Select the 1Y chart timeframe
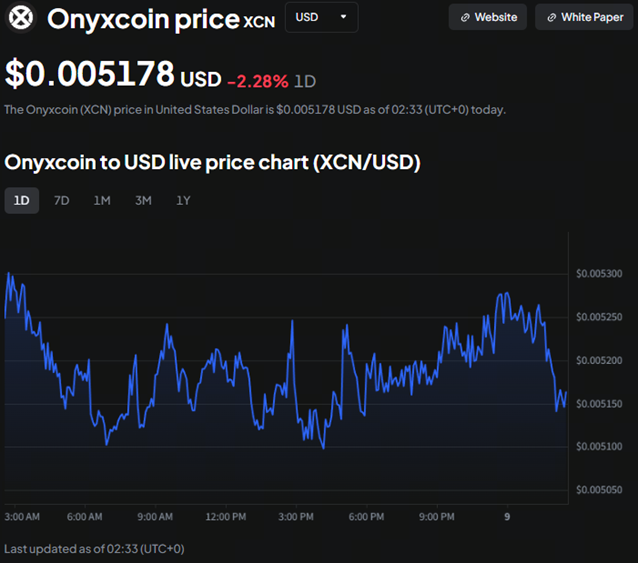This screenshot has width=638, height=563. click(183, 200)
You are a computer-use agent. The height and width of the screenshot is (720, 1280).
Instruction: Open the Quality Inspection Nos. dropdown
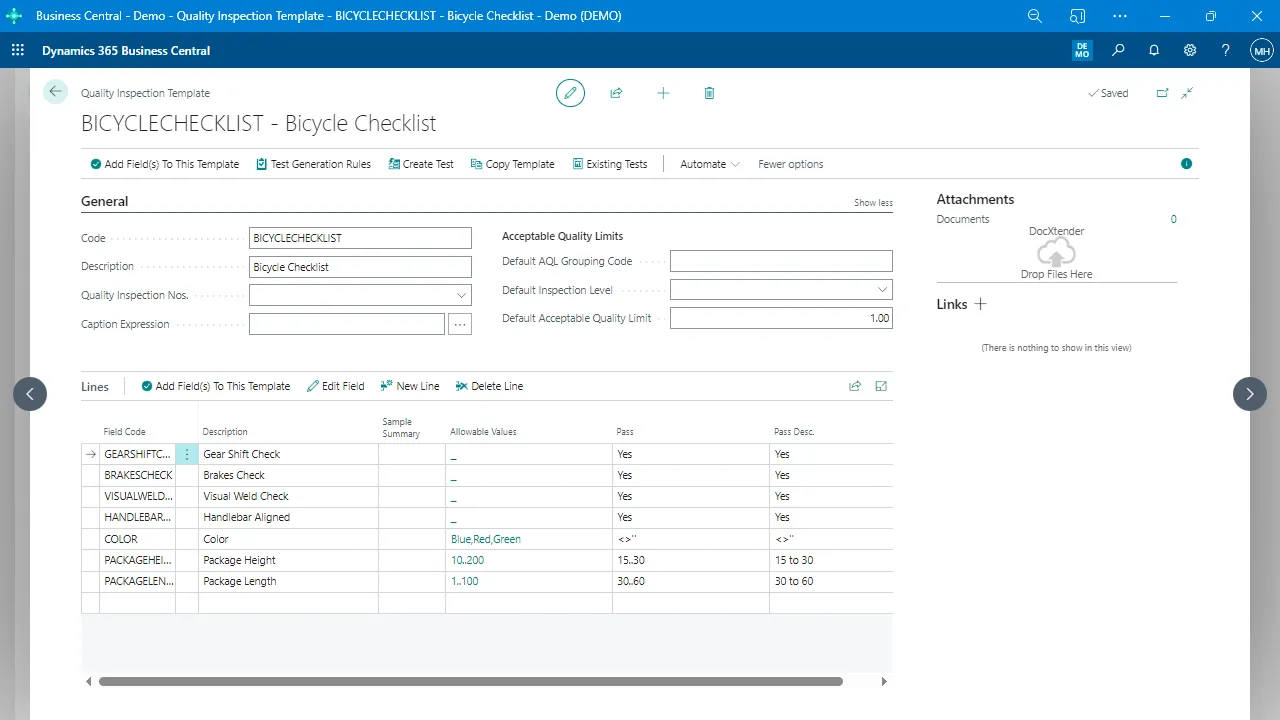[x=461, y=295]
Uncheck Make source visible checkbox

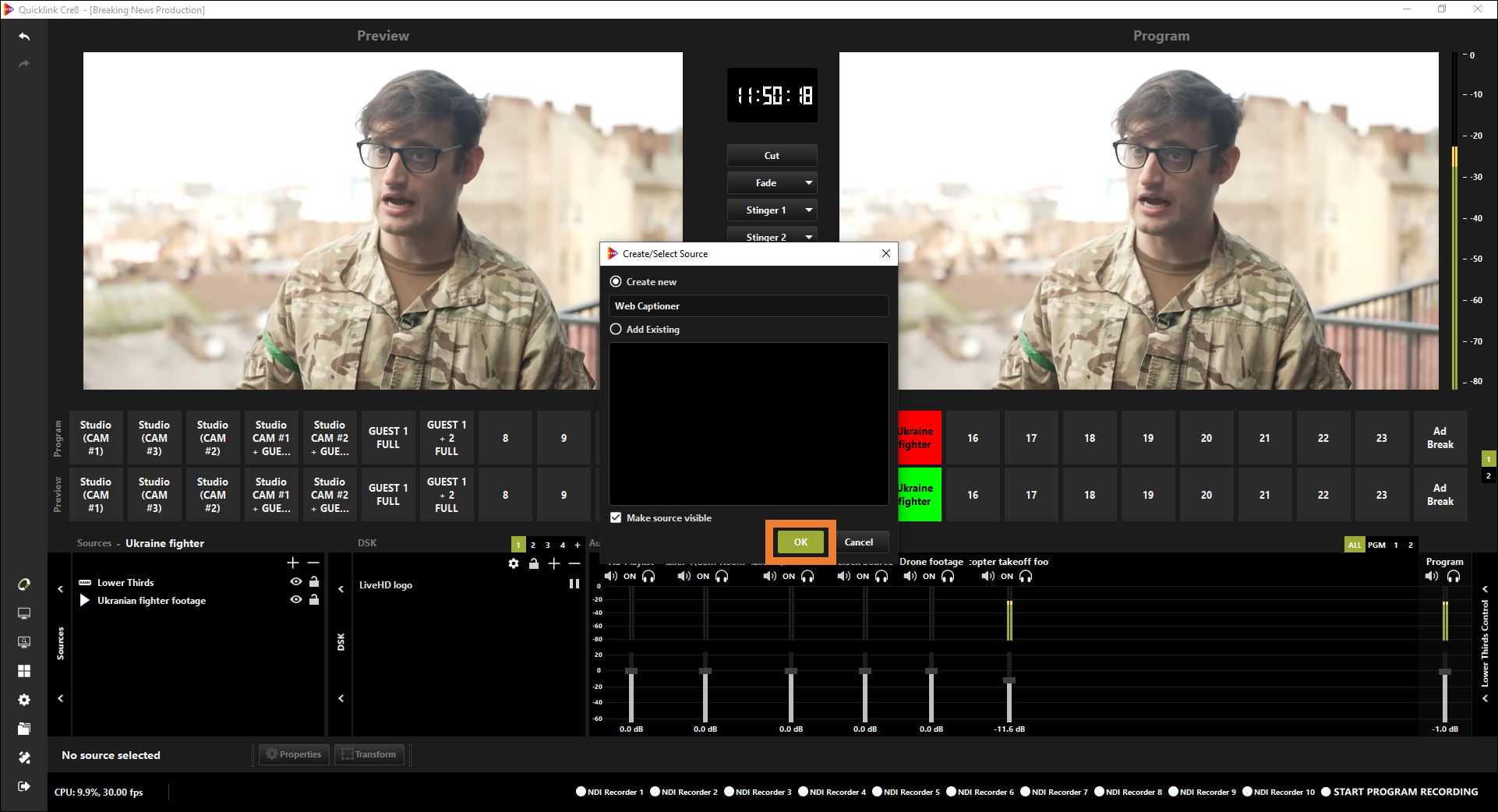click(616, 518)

----

→ PROBLEM TO SOLVE: Reproduce the text of each item above verbatim, omitting the pictures.

→ CORRECT OUTPUT:
Select the 1Y chart timeframe
This screenshot has width=638, height=563. click(183, 200)
You are a computer-use agent. The height and width of the screenshot is (720, 1280).
Instruction: Open the Quality Inspection Nos. dropdown
[x=461, y=295]
Uncheck Make source visible checkbox

click(616, 518)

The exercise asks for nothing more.